Frequently asked questions:

When should this practice be conducted?
Aerification can be conducted anytime the turf is healthy enough to recover and grow back. For cool-season grasses like the bluegrass, ryegrass and fescues, it is generally best conducted during the spring and fall months. From a practical stand-point on non-irrigated sites, spring aerification may be more effective than late-summer or fall simply because the soil is simply more moist which enables the aerification equipment to remove a deeper plug. Be careful, however, on excessively wet sites as the tines on the machine may simply become plugged with soil and the full benefits of core removal will not be realized.

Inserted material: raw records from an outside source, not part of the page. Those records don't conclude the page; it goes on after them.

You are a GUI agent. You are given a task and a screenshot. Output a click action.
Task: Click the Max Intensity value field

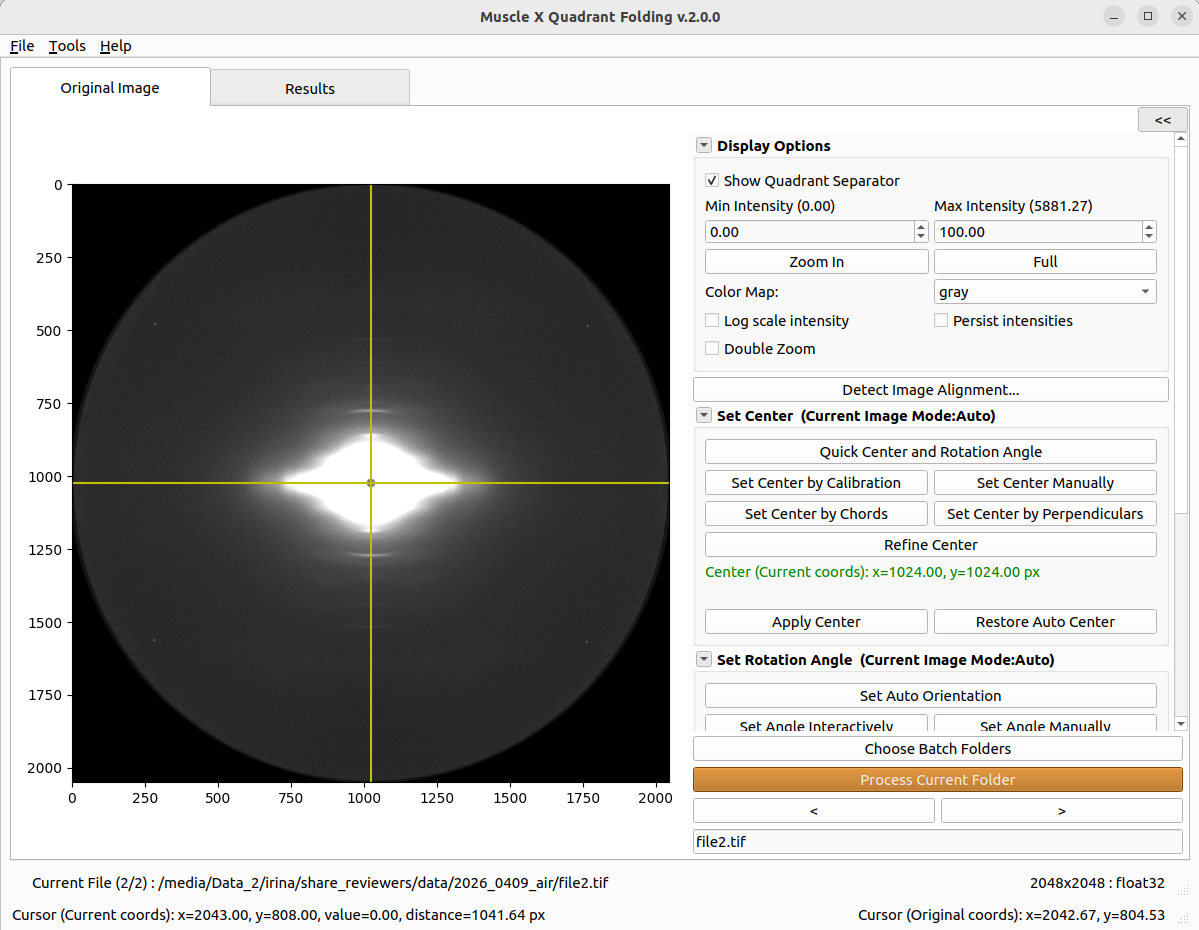(1038, 232)
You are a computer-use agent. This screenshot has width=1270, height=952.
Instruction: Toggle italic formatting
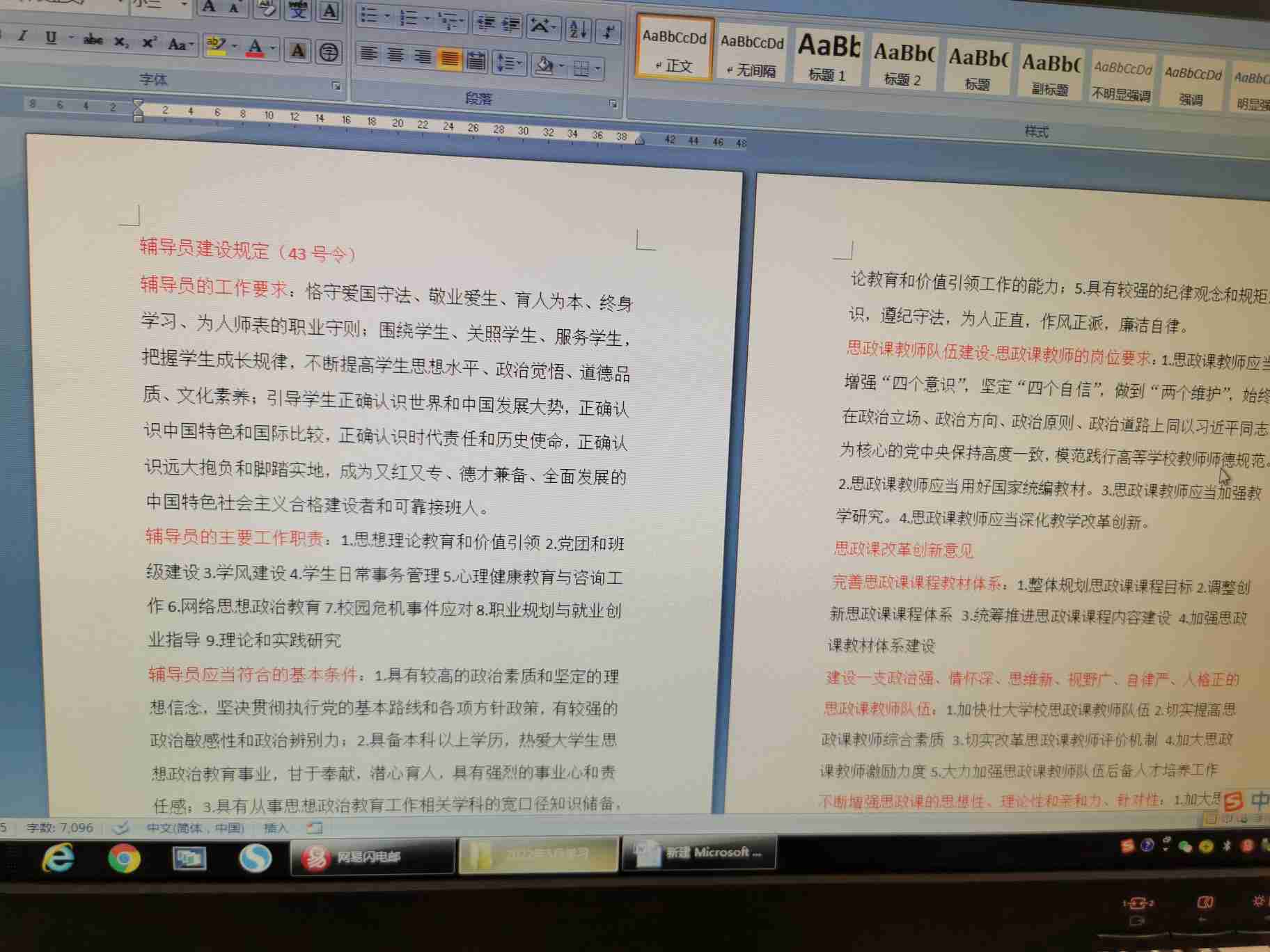[23, 36]
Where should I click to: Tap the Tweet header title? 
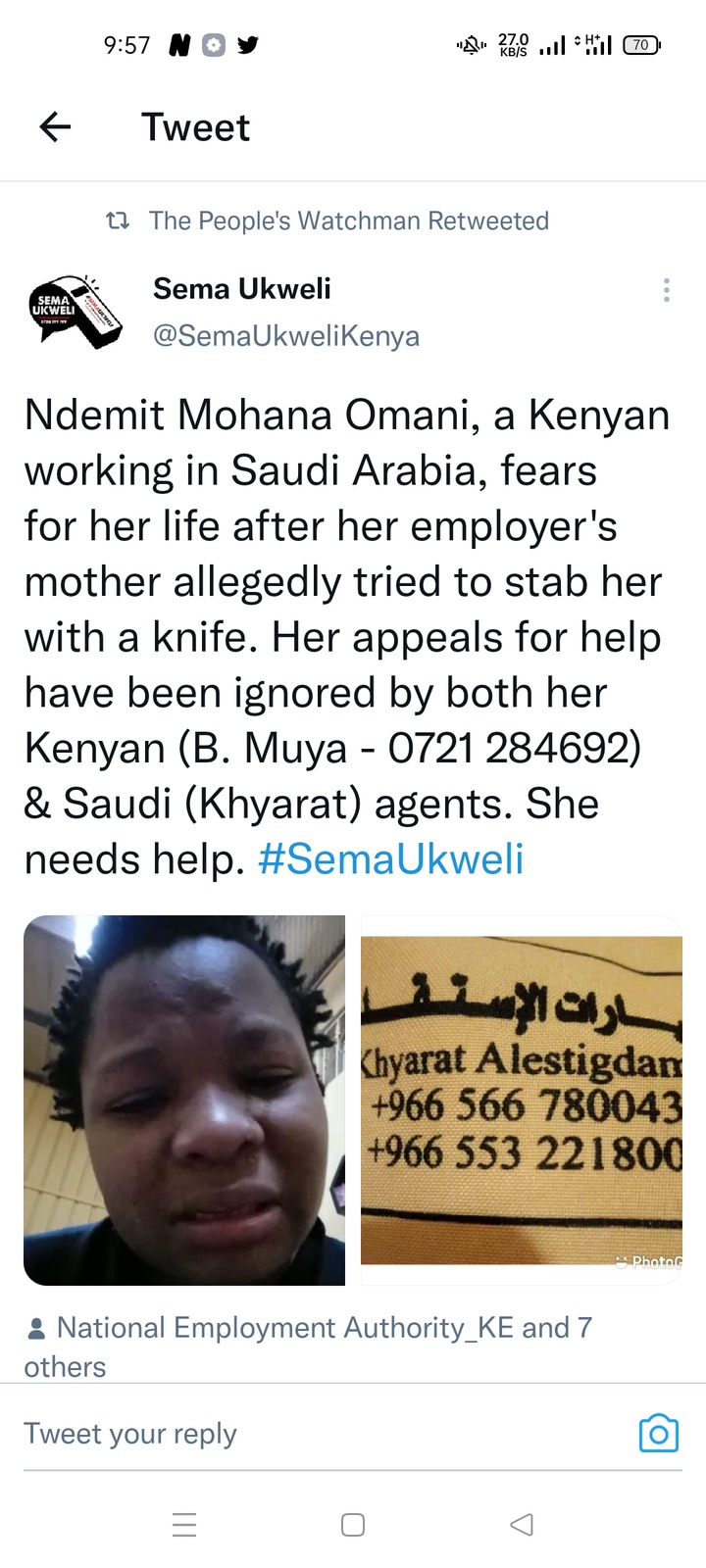tap(195, 127)
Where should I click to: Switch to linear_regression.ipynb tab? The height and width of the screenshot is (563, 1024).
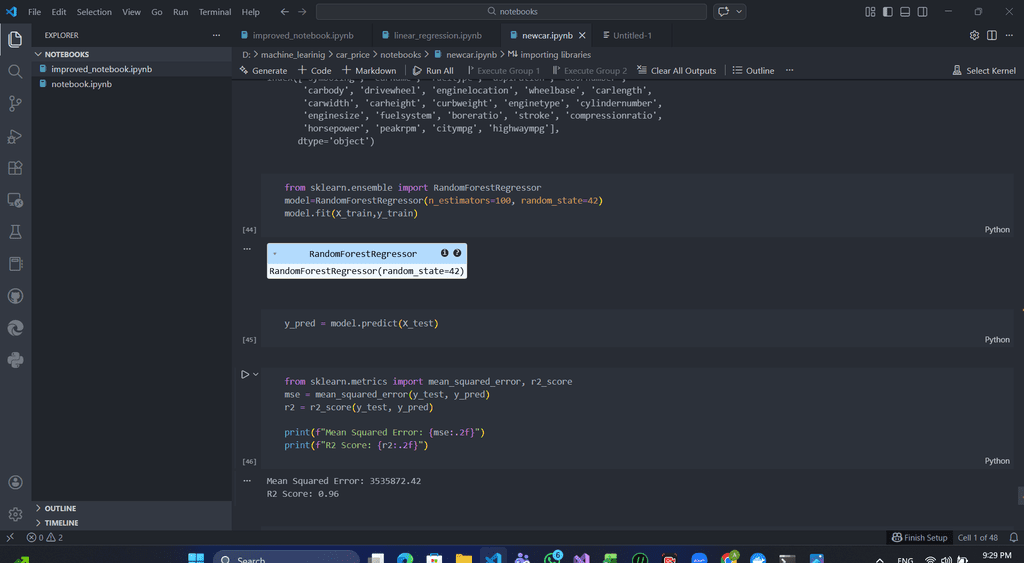pyautogui.click(x=436, y=35)
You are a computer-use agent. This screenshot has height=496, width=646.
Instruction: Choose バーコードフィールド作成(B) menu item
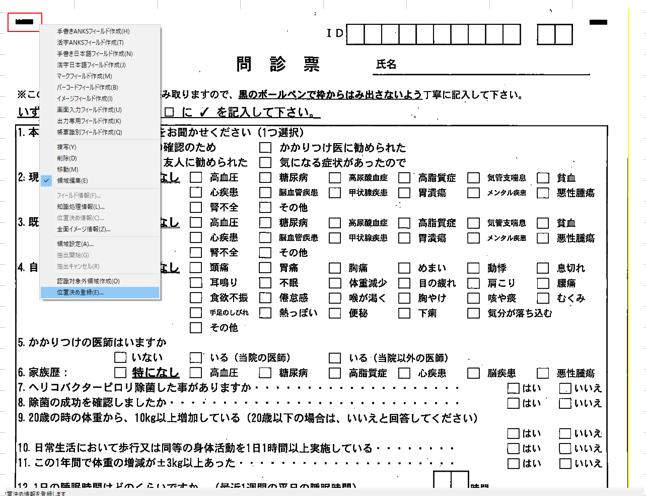(87, 87)
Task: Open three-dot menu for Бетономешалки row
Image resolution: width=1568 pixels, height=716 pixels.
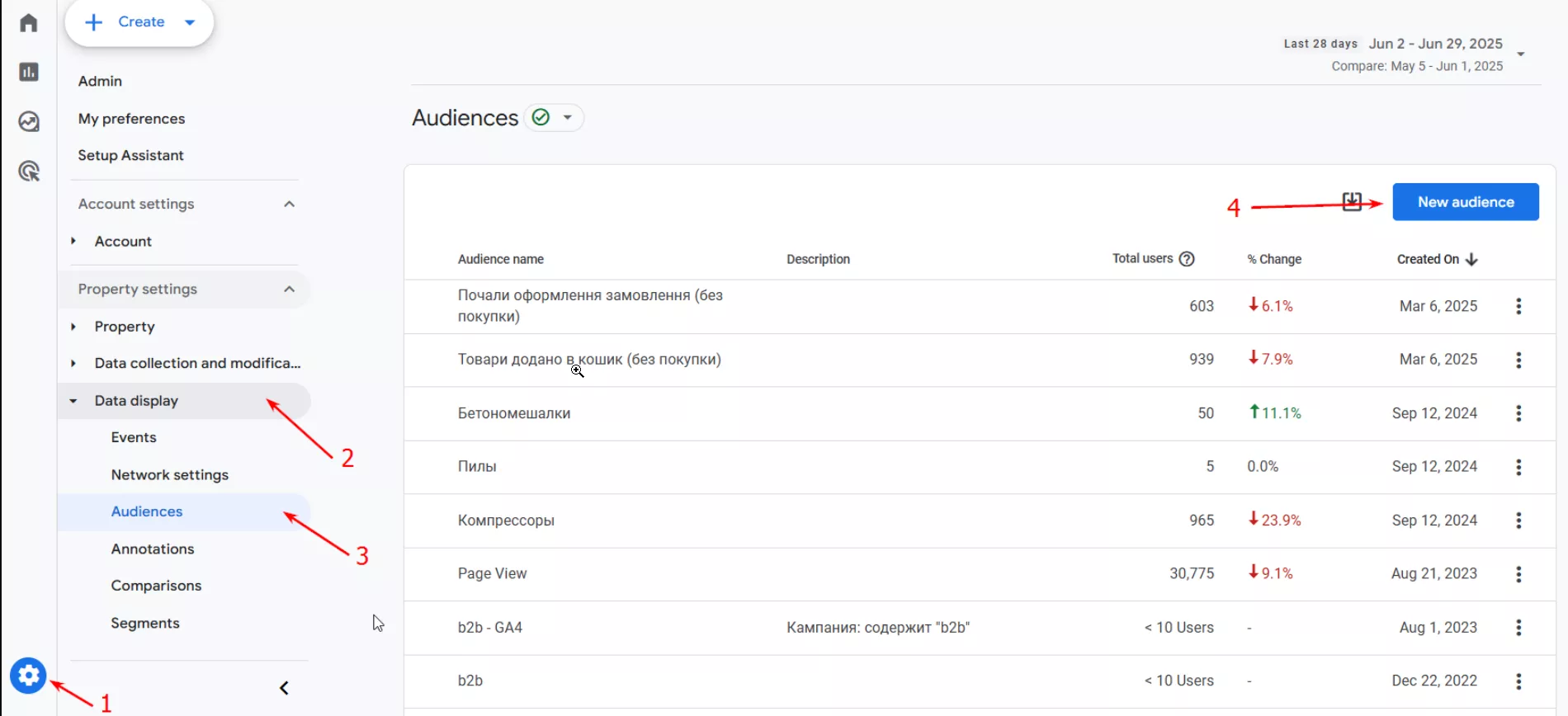Action: (1518, 413)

How many holes should I create?
For recreational or athletic turf areas the rule of thumb has historically been that a truly effective program should impact and remove at least 20% of the entire surface annually. Thus, fully affecting the entire turf area once every 5 years. The tine size and tine spacing of each piece of equipment will affect how many passes across the turf is actually required. In practice this 20% rule is achievable for recreational turf areas but in lawn turf is much more difficult simply due to equipment limitations. Regardless, more holes is better and one hole per square foot is probably not enough.

Plugs, what to do with them?

Generally it is easiest to simply leave them on the turf surface and allow regular mowing and rain dissolve them back into the turf.  

What about spring aerification and pre-emergence herbicides?
In general, it is best to aerify prior to applying your spring pre-emergent weed and feed products. The reason being is that for pre-emergents to be effective there must be a continuous herbicide barrier in the soil. Anything that disturbs or “breaks” the barrier may result in poor control or “break-through”.